Same-Sex Unions Around the World: Marriage, Civil Unions, Registered Partnerships—What Are the Differences and Why Do They Matter?
Probate and Property, September/October 2005, Volume 19, Number 5
By Leslie J. Harris
Leslie J. Harris is the Dorothy Kliks Fones Professor of Law at the University of Oregon School of Law in Eugene, Oregon.
In most states, a survivor has statutory rights in the estate of his or her deceased mate only if the two were married; similarly, only a surviving spouse, not other committed partners, can claim preferential estate and inheritance tax treatment. Because same-sex couples cannot marry in any state except Massachusetts, it seems that these benefits are not available to same-sex partners.

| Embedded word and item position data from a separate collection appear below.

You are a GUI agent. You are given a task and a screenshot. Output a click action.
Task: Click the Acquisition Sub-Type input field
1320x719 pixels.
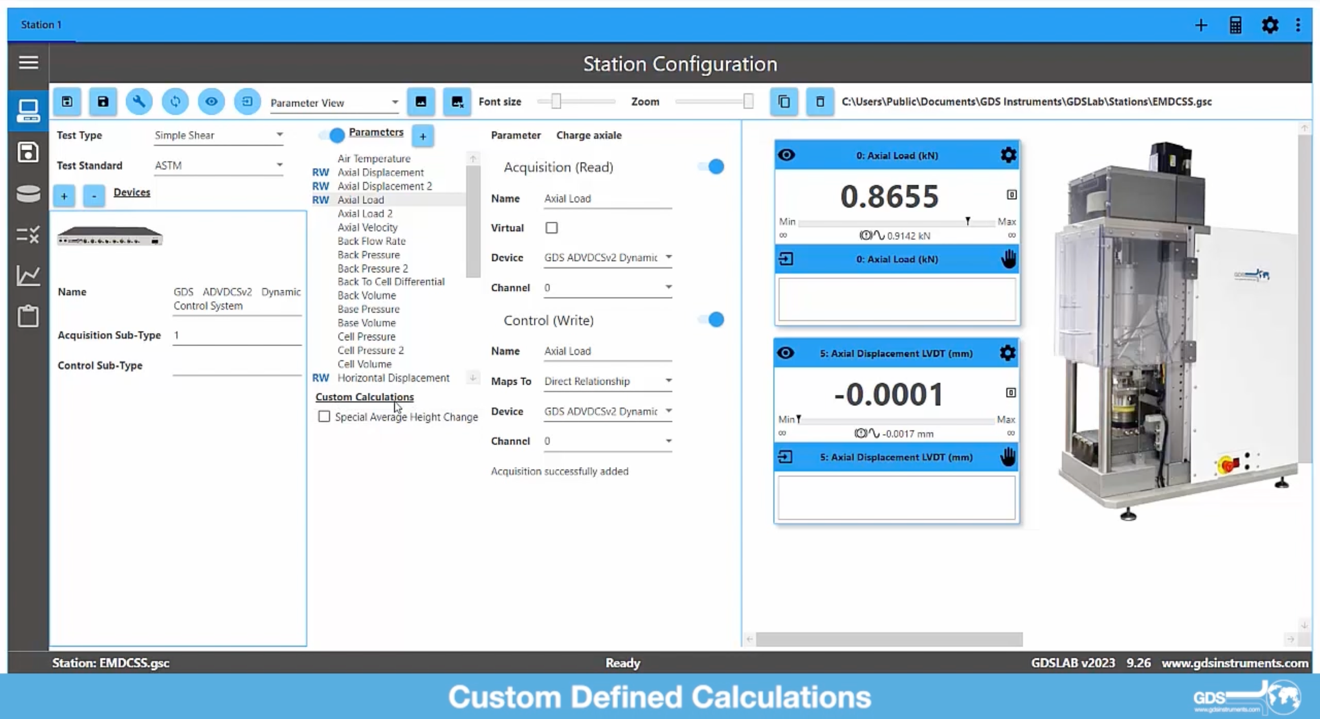coord(236,336)
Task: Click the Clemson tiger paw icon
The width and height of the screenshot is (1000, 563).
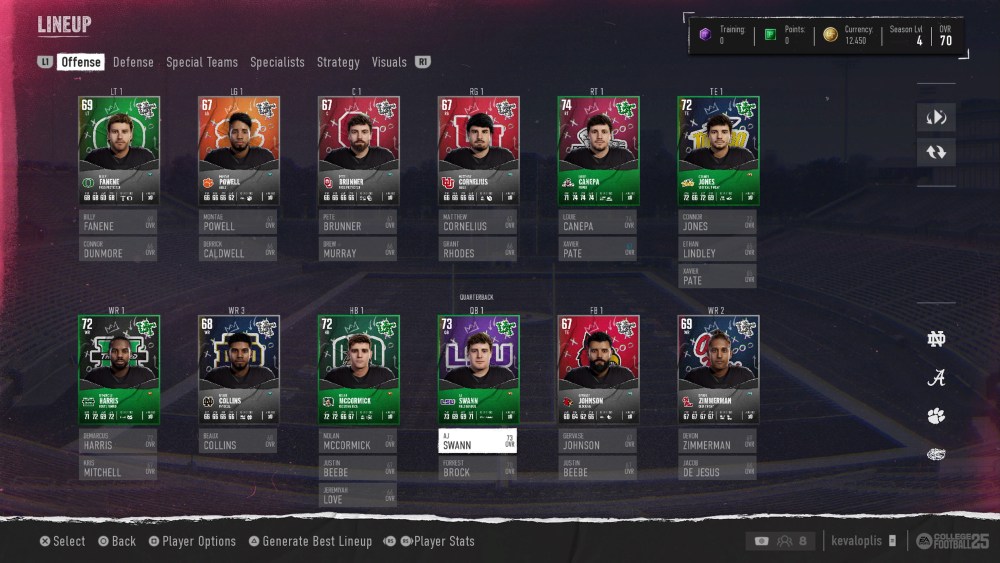Action: 936,416
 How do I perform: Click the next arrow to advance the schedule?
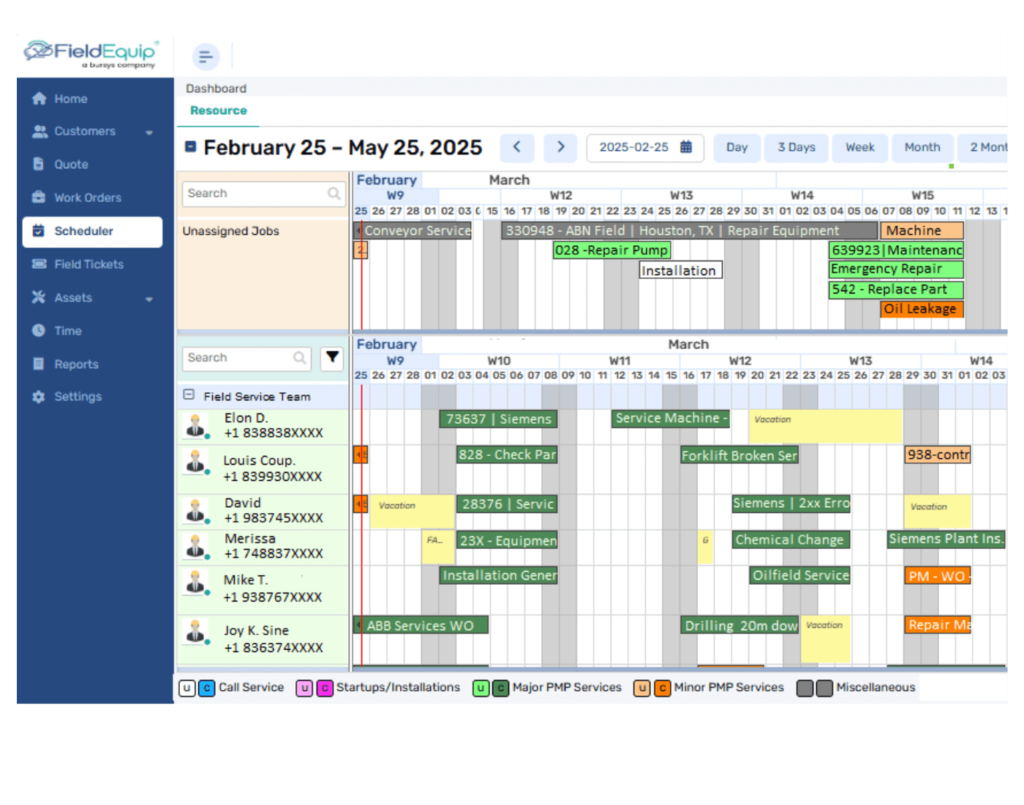tap(560, 147)
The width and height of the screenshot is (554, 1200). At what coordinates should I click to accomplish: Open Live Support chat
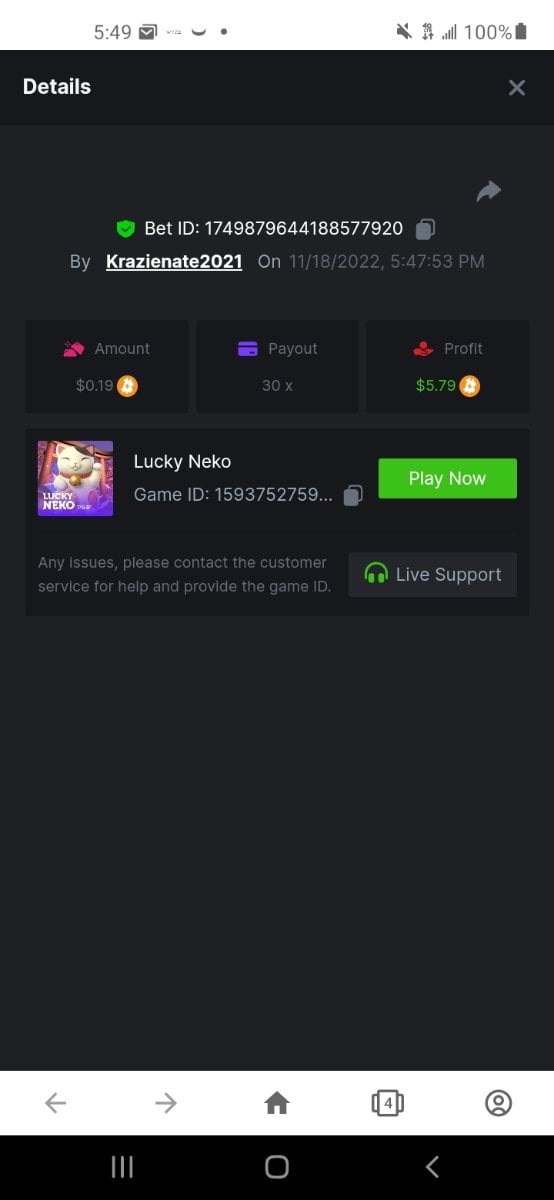[432, 574]
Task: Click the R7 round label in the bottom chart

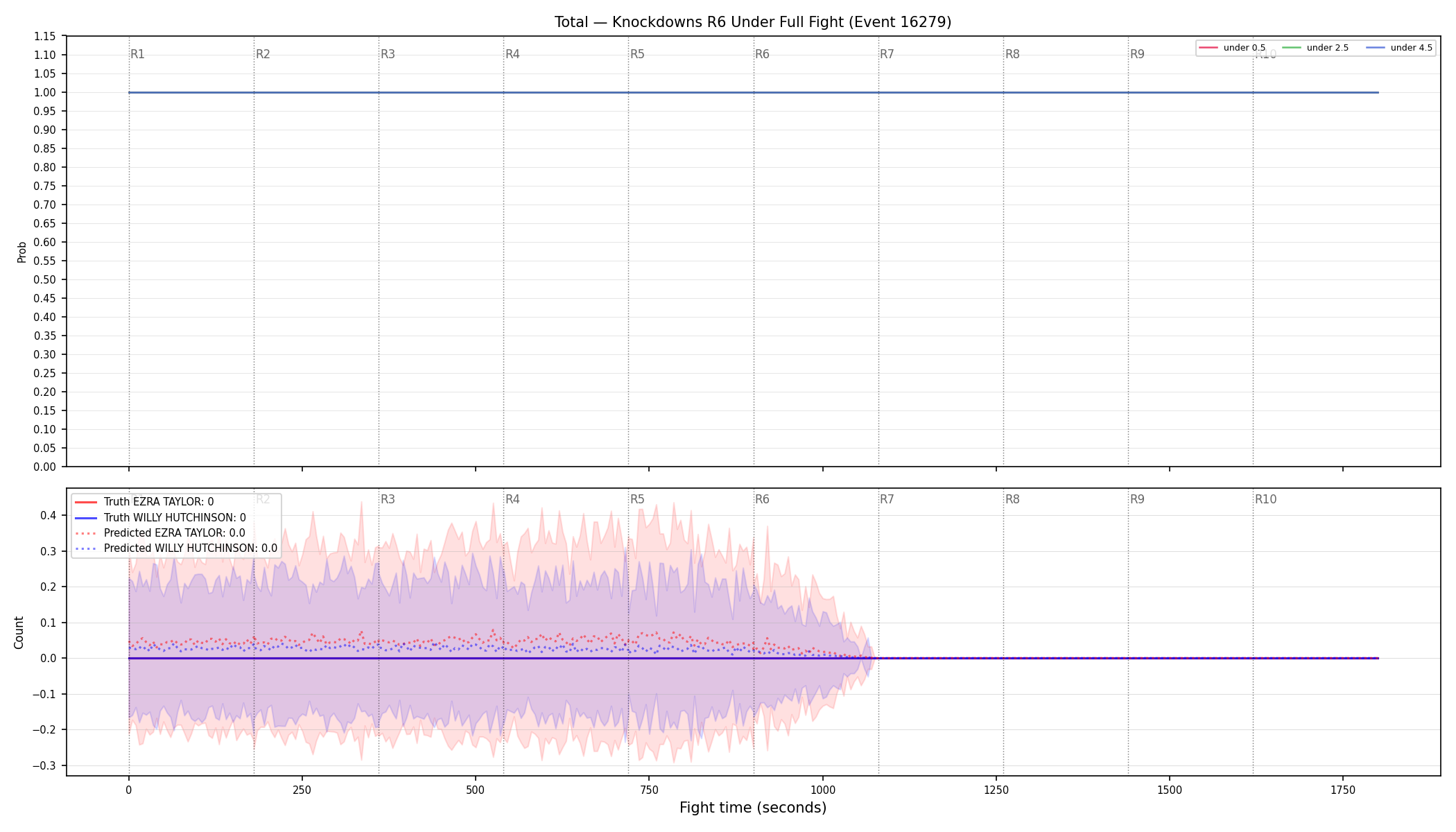Action: [887, 499]
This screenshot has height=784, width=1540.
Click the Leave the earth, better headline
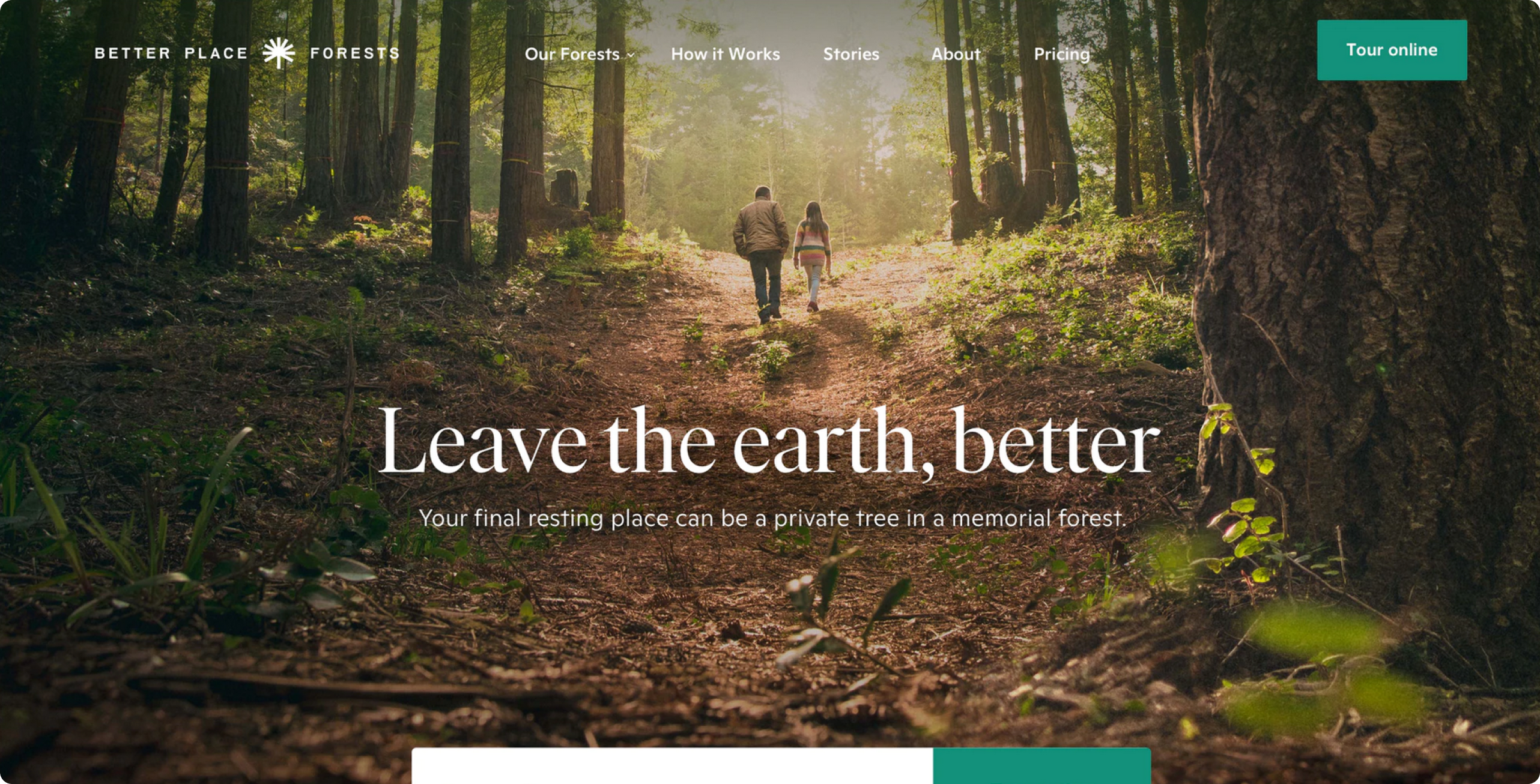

But in five states in addition to Massachusetts and in more than a dozen countries, recent legislation extends estate rights to committed same-sex partners. This legislation is part of a worldwide trend toward giving legal recognition and protection to same-sex familial relationships. The legislation varies in three important respects: the extent to which it gives the partners familial rights in their dealings with third parties, the extent to which it gives the partners rights and duties between each other, and the extent to which the legislative scheme is available to opposite-sex as well as same-sex couples. A fourth important variation among jurisdictions is whether adult partners who can legalize their relationships have only one option (marriage or a civil union, for example), or whether they have a choice, such as between marriage and and as a civil union.